JTKWriting – Writing Prompt

Saw this and realised i haven’t written anything fictional in a while so thought it would be cool to do so. I’ve only done the first one there’s many for you to choose from, do one or do none!

weekly writing prompts vol.12; october 6th – october 12th 2014

by jtkwriting

1) A tremble was felt through the small universe contained within a droplet of morning dew. Write a paragraph about the effects of this occurrence.

If you turned your head to the side slightly and really focused, you could feel the slightest vibration. You could only feel it for a few seconds before, as if it sensed you had cottoned on to it, the feeling, sound, whatever dissipated. A slight breeze, felt from every direction fluttered the autumn leaves across the floor. But as with the vibration this was only felt for a second. All it took was a quick look around to see that every single person had felt this, but when no other senses were piqued everyone just went about their business but with an inexplicable awareness of the lives around them. 


2 thoughts on “JTKWriting – Writing Prompt

  1. 3) “Feeble traditionally means weak. Write about how it could mean strong.”

    April had always been someone who had trouble connecting to others, even before the incident. She kept all of her feelings inside, rarely showing emotion or reaching out to give a friend a hug. It was just the way she was built. And then, afterwards, after he took everything from her on that dreadful night, she was silent. Couldn’t bear human contact.
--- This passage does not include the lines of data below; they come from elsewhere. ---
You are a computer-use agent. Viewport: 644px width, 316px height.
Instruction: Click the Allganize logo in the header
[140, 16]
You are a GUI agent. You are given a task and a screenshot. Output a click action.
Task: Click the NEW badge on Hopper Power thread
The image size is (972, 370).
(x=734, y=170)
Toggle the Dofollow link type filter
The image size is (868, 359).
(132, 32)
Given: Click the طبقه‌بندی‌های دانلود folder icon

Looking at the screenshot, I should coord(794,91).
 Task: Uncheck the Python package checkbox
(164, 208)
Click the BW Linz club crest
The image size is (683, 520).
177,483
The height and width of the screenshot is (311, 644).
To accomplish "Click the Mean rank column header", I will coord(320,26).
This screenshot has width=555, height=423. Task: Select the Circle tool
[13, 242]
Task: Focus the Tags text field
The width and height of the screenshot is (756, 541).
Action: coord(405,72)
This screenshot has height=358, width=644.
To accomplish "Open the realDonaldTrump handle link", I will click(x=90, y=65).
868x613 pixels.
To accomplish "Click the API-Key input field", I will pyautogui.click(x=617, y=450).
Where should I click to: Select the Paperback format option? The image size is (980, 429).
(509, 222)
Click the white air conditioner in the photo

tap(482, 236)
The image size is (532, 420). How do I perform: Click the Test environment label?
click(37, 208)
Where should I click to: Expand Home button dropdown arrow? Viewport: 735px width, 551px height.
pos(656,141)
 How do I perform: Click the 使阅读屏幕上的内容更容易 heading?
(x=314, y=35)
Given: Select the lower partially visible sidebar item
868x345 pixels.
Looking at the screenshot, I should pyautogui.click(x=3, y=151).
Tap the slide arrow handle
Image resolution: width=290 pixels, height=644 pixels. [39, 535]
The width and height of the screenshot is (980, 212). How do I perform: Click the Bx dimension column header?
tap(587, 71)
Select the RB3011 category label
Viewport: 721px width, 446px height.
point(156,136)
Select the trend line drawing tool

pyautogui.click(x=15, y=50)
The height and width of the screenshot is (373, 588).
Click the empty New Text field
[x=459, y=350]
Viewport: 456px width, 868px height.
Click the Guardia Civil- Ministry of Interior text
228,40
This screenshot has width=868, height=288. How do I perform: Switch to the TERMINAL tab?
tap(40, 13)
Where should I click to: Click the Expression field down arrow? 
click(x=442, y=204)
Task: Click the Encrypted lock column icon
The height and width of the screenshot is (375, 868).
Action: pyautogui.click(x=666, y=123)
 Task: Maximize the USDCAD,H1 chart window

April felt like a gaping hole had been torn open in her chest and the only way to survive was to retreat into herself to prevent losing any more than she already had.

    Somewhere, deep inside, she longed to be able to tell someone about it, to collapse into their arms and let herself go, be weak, but she couldn’t. She envied people who could cry. April hadn’t cried since the incident. All she wanted was to move on and go back to how things were before but she couldn’t, she couldn’t talk about it because then she would have to feel everything she felt before and face what had happened, and even the concept of it made her want to run and hide in a dark cave. It was so much easier to just be stone.

    Sorry if it’s a bit long!

  2. I like the prose! My sister is called April so I could imagine the feelings behind it on a personal level. Could you expand on why it makes feeble mean strong? A bit confused haha.